Set of tasks:
1. In the EDM molecule-generation code description, which Python script files are named? List each one once.
2. According to the EDM molecule-generation code description, why might running the model at a smaller size be needed? Answer in one to three sentences.
3. Extend the EDM molecule-generation code description beyond its final sentence.

Document text:
━━━━

/e3_diffusion_for_molecules

to understand more about diffusion model

Primary LanguagePythonMIT LicenseMIT

EDM: E(3) Equivariant Diffusion Model for Molecule Generation in 3D.

Official code release for the paper Equivariant Diffusion for Molecule Generation in 3D.

If you want to set-up a rdkit environment, it may be easiest to install conda and run: conda create -c conda-forge -n my-rdkit-env rdkit

and then install the other required packages from there. The code should still run without rdkit installed though.

Training the EDM:

python main_qm9.py --n_epochs 3000 --exp_name edm_qm9 --n_stability_samples 1000 --diffusion_noise_schedule polynomial_2 --diffusion_noise_precision 1e-5 --diffusion_steps 1000 --diffusion_loss_type l2 --batch_size 64 --nf 256 --n_layers 9 --lr 1e-4 --normalize_factors [1,4,10] --test_epochs 20 --ema_decay 0.9999

A visualization of what happens during training:

After training

To analyze the sample quality of molecules

python eval_analyze.py --model_path outputs/edm_qm9 --n_samples 10_000

To visualize some molecules

python eval_sample.py --model_path outputs/edm_qm9 --n_samples 10_000

For GEOM-Drugs

First follow the intructions at data/geom/README.md to set up the data.

Training python main_geom_drugs.py --n_epochs 3000 --exp_name edm_geom_drugs --n_stability_samples 500 --diffusion_noise_schedule polynomial_2 --diffusion_steps 1000 --diffusion_noise_precision 1e-5 --diffusion_loss_type l2 --batch_size 64 --nf 256 --n_layers 4 --lr 1e-4 --normalize_factors [1,4,10] --test_epochs 1 --ema_decay 0.9999 --normalization_factor 1 --model egnn_dynamics --visualize_every_batch 10000

Analyze

python eval_analyze.py --model_path outputs/edm_geom_drugs --n_samples 10_000

Sample

python eval_sample.py --model_path outputs/edm_geom_drugs

Small note: The GPUs we used for these experiment were pretty large. If the memory does not fit, try running at a smaller size. The main reason is that the EGNN runs with fully connected message passing, which becomes very memory intensive.

━━━━

Data provided:

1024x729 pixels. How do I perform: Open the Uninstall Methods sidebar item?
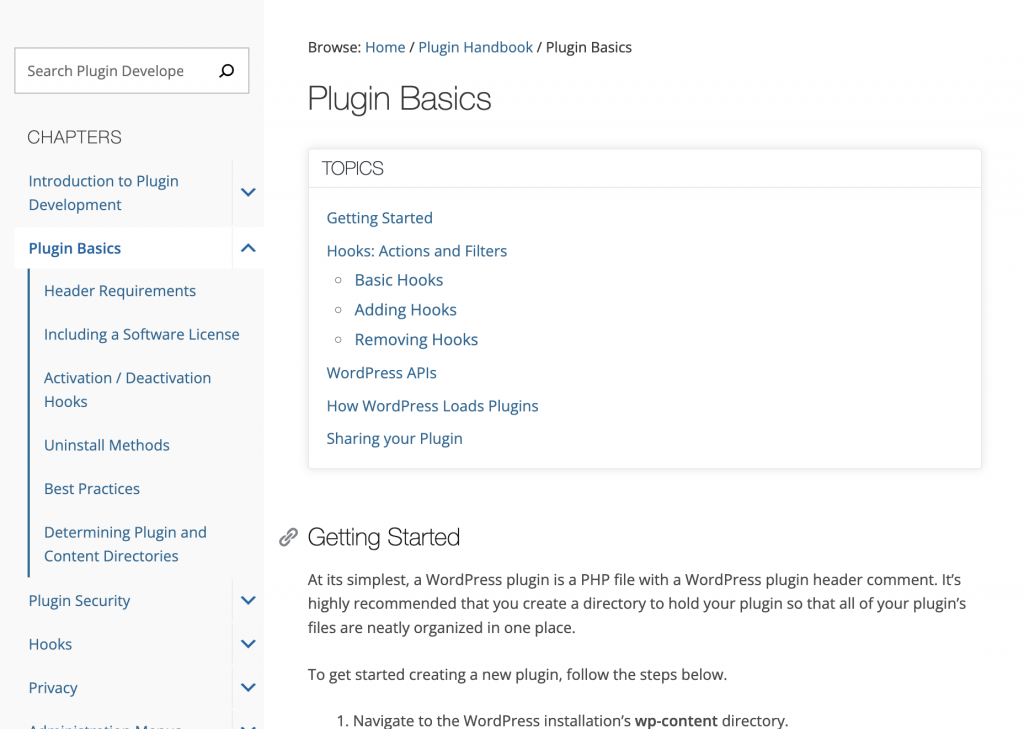(x=107, y=445)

━━━━

Answers to the tasks:
1. main_qm9.py, eval_analyze.py, eval_sample.py, main_geom_drugs.py

2. The GPUs used for the experiments were quite large, so the model may not fit in the memory of a smaller GPU. The text attributes this mainly to the EGNN's fully connected message passing, which is very memory intensive.

3.
For Conditional Generation

Train a Conditional EDM

python main_qm9.py --exp_name exp_cond_alpha --model egnn_dynamics --lr 1e-4 --nf 192 --n_layers 9 --save_model True --diffusion_steps 1000 --sin_embedding False --n_epochs 3000 --n_stability_samples 500 --diffusion_noise_schedule polynomial_2 --diffusion_noise_precision 1e-5 --dequantization deterministic --include_charges False --diffusion_loss_type l2 --batch_size 64 --normalize_factors [1,8,1] --conditioning alpha --dataset qm9_second_half

The argument --conditioning alpha can be set to any of the following properties: alpha, gap, homo, lumo, mu Cv. The same applies to the following commands that also depend on alpha.

Generate samples for different property values

python eval_conditional_qm9.py --generators_path outputs/exp_cond_alpha --property alpha --n_sweeps 10 --task qualitative

You can set --generators_path arguments to outputs/exp_35_conditional_nf192_9l_alpha to use our pre-trained model on alpha.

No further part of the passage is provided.